ACTION ITEM:
Throughout the listing below, show every line in which "computer" occurs.

◆ ◆ ◆

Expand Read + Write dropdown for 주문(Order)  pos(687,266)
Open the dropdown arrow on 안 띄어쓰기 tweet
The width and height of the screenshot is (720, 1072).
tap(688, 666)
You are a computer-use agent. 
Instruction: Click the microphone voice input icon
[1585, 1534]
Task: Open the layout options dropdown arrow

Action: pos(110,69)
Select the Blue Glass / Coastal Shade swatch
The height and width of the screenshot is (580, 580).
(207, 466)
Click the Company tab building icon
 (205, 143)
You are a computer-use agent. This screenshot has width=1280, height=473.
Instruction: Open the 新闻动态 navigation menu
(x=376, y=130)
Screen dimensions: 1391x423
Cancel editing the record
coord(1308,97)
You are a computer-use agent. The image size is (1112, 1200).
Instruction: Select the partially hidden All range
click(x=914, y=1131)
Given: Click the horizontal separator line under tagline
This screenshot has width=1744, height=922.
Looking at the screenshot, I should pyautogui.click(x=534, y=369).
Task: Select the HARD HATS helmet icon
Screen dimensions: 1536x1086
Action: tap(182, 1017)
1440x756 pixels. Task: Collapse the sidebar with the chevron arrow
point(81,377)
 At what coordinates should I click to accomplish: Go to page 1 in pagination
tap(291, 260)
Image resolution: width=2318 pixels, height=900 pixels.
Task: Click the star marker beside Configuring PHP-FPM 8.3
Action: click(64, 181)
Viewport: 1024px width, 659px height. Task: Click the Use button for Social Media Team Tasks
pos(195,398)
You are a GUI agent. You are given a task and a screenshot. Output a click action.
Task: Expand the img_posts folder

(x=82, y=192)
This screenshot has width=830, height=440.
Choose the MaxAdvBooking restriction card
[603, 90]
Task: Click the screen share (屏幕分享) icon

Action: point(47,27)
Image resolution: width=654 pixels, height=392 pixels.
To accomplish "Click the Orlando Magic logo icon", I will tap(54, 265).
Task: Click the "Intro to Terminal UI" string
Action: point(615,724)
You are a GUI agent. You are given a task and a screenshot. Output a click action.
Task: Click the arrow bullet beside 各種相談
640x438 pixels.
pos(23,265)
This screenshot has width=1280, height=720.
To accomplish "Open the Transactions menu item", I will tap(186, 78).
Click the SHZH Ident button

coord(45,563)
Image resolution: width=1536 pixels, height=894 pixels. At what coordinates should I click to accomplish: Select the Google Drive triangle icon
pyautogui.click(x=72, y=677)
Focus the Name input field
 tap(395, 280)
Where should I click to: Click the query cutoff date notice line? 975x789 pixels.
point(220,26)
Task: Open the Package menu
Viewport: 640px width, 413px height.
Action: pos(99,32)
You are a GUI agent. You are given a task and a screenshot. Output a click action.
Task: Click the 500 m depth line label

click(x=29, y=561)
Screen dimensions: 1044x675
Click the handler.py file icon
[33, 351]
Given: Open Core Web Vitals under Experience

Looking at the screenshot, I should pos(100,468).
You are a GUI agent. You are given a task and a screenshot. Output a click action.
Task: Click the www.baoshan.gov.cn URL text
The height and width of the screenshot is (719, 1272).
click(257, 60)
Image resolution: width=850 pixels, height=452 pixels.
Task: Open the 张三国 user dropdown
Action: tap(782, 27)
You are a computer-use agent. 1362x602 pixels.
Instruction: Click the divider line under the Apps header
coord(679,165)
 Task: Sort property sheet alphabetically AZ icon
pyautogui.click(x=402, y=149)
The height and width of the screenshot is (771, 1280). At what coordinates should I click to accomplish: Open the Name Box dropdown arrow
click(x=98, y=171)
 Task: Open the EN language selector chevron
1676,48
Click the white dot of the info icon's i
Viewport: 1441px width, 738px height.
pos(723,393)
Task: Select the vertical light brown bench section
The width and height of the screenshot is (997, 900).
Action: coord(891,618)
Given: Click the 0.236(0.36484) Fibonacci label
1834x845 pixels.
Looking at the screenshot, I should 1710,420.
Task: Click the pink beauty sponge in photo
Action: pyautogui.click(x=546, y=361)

◆ ◆ ◆

RESPONSE TO THIS TASK:
You are a computer-use agent. 
You are a computer-use agent. This screenshot has width=1280, height=473.
You are a computer-use agent. The image size is (1112, 1200).
You are a computer-use agent. 1362x602 pixels.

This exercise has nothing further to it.